On Flash Mobs and Secular Liturgies

A number of folks have been sending me links to the various viral videos that document "flash mob" performances of Handel's Messiah in mall food courts and department stores. Here's a sample:



These are coming to me, I'm guessing, because Desiring the Kingdom opens with an extensive analysis of the "liturgy" of the mall--outlining how the visceral, affective rituals of the mall constitute the worship practices of the consumer gospel, training and forming our desires and longings, and thus actually shaping our identities.

I also criticize North American evangelicalism, particularly in many of its megachurch versions, for unwittingly reducing Jesus to one more commodity precisely because, in the name of "relevance," they've adopted a worship "style" that simply mimics the mall. Since I think the form/content distinction is specious, you can't simply take Gospel "content" and drop it into the "form" of the mall's worship because that form is already loaded and primed to another end or telos. This doesn't make the the church relevant; it reduces Jesus to a commodity.
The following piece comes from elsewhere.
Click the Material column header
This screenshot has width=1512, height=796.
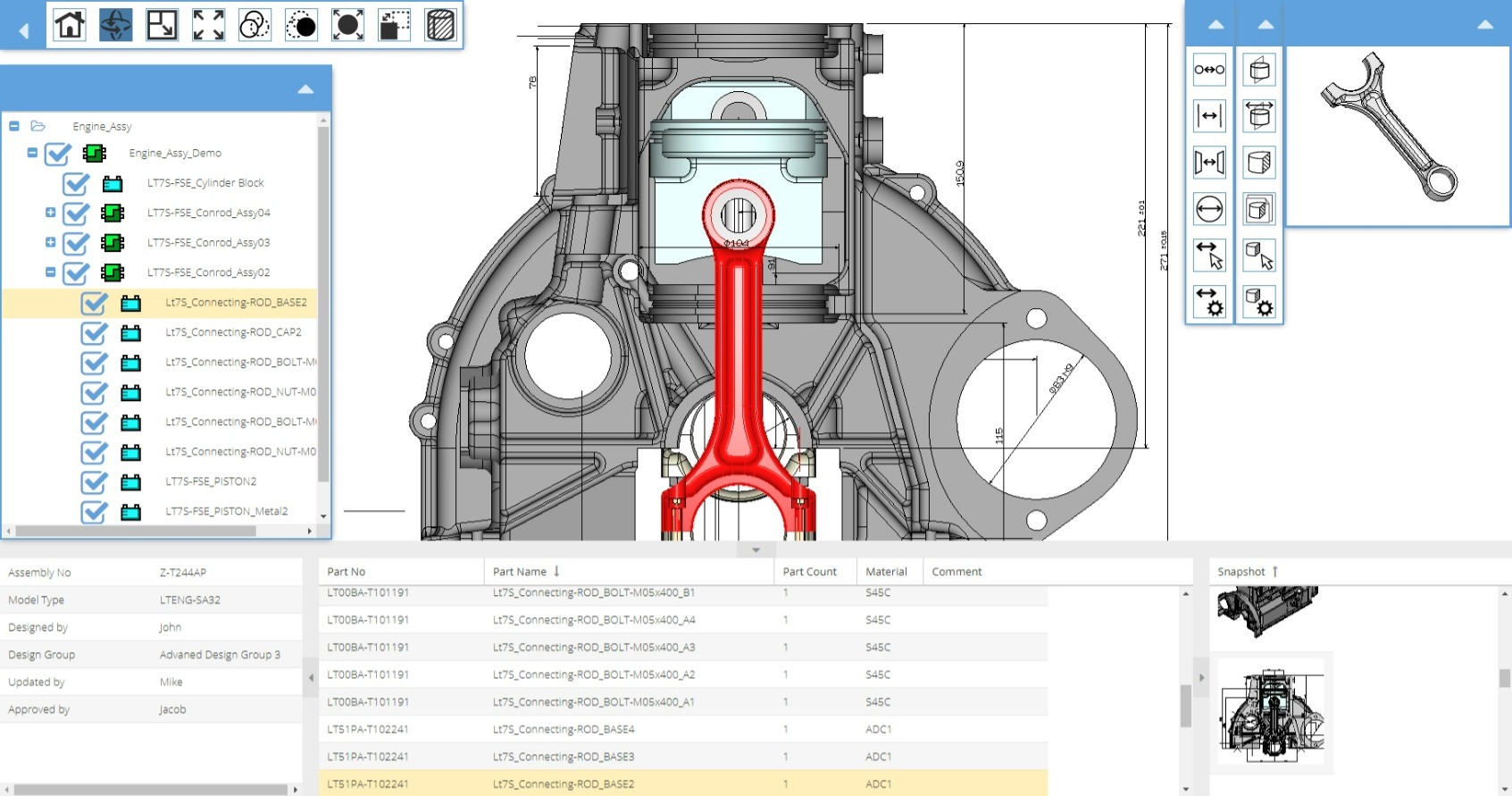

So what to make of these irruptions of the Messiah in the food court? How should we think about these insertions of the church's music in the mall? Does this represent a little "redemption" of the mall, a reorientation of the mall's liturgies?

I don't think so. For at least a couple of reasons.

First, while we might associate this with "liturgical," high-churchy music, in these flash mob performances it only functions as an event. Liturgies are formative precisely because they are repetitive, shaping us over time within the context of the Christian story as it is "carried" in the practices of worship. Too much of North American evangelicalism already thinks of worship as merely an expressive event, and these flash mob events do nothing to displace that.

Second, these irruptive events do nothing to counter the formative effects and disordered telos of the mall's consumerism. Indeed if anything, they provide comfort to such practices--injecting a little dose of transcendence into the frantic pursuit for stuff, thus leaving the shoppers to happily continue on their way after the event.

The church's worship cannot be reduced to--and should not be confused with--a flash mob. (I'm tempted to make a jab at Barthian notions of revelation as an "event" here, but will resist.) If the liturgies of the mall are going to be countered, it will take the plodding, faithful presence of the Spirit in practices that will never be exciting enough to go viral on YouTube.